◆ Problem ◆
Convert every line of the entries below into a Markdown table with two columns, No. and Entry text, leaving out blank lines.

◆ Available data ◆
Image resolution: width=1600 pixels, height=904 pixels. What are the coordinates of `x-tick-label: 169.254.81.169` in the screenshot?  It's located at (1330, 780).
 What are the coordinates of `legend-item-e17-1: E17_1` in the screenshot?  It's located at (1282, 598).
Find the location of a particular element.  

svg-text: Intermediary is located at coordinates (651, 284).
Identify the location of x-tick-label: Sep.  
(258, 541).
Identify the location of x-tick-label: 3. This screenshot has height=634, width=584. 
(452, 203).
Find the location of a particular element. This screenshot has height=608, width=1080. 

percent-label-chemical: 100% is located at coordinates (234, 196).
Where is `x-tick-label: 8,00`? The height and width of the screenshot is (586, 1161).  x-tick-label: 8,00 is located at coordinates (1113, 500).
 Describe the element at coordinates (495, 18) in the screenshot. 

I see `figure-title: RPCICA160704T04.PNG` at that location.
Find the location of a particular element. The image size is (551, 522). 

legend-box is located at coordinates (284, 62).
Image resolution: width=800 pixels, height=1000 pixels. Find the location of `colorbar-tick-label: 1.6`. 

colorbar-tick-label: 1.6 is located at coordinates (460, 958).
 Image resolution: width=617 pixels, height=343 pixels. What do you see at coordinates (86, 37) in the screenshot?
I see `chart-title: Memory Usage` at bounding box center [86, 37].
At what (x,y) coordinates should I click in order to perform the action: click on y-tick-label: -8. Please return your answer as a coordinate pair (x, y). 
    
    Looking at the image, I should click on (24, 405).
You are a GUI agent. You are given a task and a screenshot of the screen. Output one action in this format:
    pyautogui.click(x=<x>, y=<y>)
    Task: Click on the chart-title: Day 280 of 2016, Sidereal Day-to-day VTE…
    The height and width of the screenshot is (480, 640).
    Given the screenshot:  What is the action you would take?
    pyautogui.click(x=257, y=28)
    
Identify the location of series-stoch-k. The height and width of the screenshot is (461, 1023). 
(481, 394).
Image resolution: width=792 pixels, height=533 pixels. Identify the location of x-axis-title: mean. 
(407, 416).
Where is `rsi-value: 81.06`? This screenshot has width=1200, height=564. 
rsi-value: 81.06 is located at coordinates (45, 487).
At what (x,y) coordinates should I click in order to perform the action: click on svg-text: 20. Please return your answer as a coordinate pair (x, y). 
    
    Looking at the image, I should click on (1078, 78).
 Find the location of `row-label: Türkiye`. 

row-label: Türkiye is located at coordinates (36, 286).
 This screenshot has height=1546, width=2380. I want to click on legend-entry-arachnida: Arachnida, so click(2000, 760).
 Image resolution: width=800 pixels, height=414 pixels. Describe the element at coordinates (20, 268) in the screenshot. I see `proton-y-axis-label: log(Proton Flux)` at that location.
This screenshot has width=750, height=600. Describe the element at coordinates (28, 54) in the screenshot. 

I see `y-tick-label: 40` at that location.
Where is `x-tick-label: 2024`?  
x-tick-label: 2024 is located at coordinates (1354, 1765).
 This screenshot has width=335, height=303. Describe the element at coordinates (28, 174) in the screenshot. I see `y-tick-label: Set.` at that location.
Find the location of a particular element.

◆ Output for this exercise ◆
| No. | Entry text |
|---|---|
| 1 | Image resolution: width=1600 pixels, height=904 pixels. What are the coordinates of `x-tick-label: 169.254.81.169` in the screenshot?  It's located at (1330, 780). |
| 2 |  What are the coordinates of `legend-item-e17-1: E17_1` in the screenshot?  It's located at (1282, 598). |
| 3 | Find the location of a particular element.   |
| 4 | svg-text: Intermediary is located at coordinates (651, 284). |
| 5 | Identify the location of x-tick-label: Sep.   |
| 6 | (258, 541). |
| 7 | Identify the location of x-tick-label: 3. This screenshot has height=634, width=584.  |
| 8 | (452, 203). |
| 9 | Find the location of a particular element. This screenshot has height=608, width=1080.  |
| 10 | percent-label-chemical: 100% is located at coordinates (234, 196). |
| 11 | Where is `x-tick-label: 8,00`? The height and width of the screenshot is (586, 1161).  x-tick-label: 8,00 is located at coordinates (1113, 500). |
| 12 |  Describe the element at coordinates (495, 18) in the screenshot.  |
| 13 | I see `figure-title: RPCICA160704T04.PNG` at that location. |
| 14 | Find the location of a particular element. The image size is (551, 522).  |
| 15 | legend-box is located at coordinates (284, 62). |
| 16 | Image resolution: width=800 pixels, height=1000 pixels. Find the location of `colorbar-tick-label: 1.6`.  |
| 17 | colorbar-tick-label: 1.6 is located at coordinates (460, 958). |
| 18 |  Image resolution: width=617 pixels, height=343 pixels. What do you see at coordinates (86, 37) in the screenshot? |
| 19 | I see `chart-title: Memory Usage` at bounding box center [86, 37]. |
| 20 | At what (x,y) coordinates should I click in order to perform the action: click on y-tick-label: -8. Please return your answer as a coordinate pair (x, y).  |
| 21 |     Looking at the image, I should click on (24, 405). |
| 22 | You are a GUI agent. You are given a task and a screenshot of the screen. Output one action in this format: |
| 23 |     pyautogui.click(x=<x>, y=<y>) |
| 24 |     Task: Click on the chart-title: Day 280 of 2016, Sidereal Day-to-day VTE… |
| 25 |     The height and width of the screenshot is (480, 640). |
| 26 |     Given the screenshot:  What is the action you would take? |
| 27 |     pyautogui.click(x=257, y=28) |
| 28 | Identify the location of series-stoch-k. The height and width of the screenshot is (461, 1023).  |
| 29 | (481, 394). |
| 30 | Image resolution: width=792 pixels, height=533 pixels. Identify the location of x-axis-title: mean.  |
| 31 | (407, 416). |
| 32 | Where is `rsi-value: 81.06`? This screenshot has width=1200, height=564.  |
| 33 | rsi-value: 81.06 is located at coordinates (45, 487). |
| 34 | At what (x,y) coordinates should I click in order to perform the action: click on svg-text: 20. Please return your answer as a coordinate pair (x, y).  |
| 35 |     Looking at the image, I should click on (1078, 78). |
| 36 |  Find the location of `row-label: Türkiye`.  |
| 37 | row-label: Türkiye is located at coordinates (36, 286). |
| 38 |  This screenshot has height=1546, width=2380. I want to click on legend-entry-arachnida: Arachnida, so click(2000, 760). |
| 39 |  Image resolution: width=800 pixels, height=414 pixels. Describe the element at coordinates (20, 268) in the screenshot. I see `proton-y-axis-label: log(Proton Flux)` at that location. |
| 40 | This screenshot has width=750, height=600. Describe the element at coordinates (28, 54) in the screenshot.  |
| 41 | I see `y-tick-label: 40` at that location. |
| 42 | Where is `x-tick-label: 2024`?   |
| 43 | x-tick-label: 2024 is located at coordinates (1354, 1765). |
| 44 |  This screenshot has width=335, height=303. Describe the element at coordinates (28, 174) in the screenshot. I see `y-tick-label: Set.` at that location. |
| 45 | Find the location of a particular element. |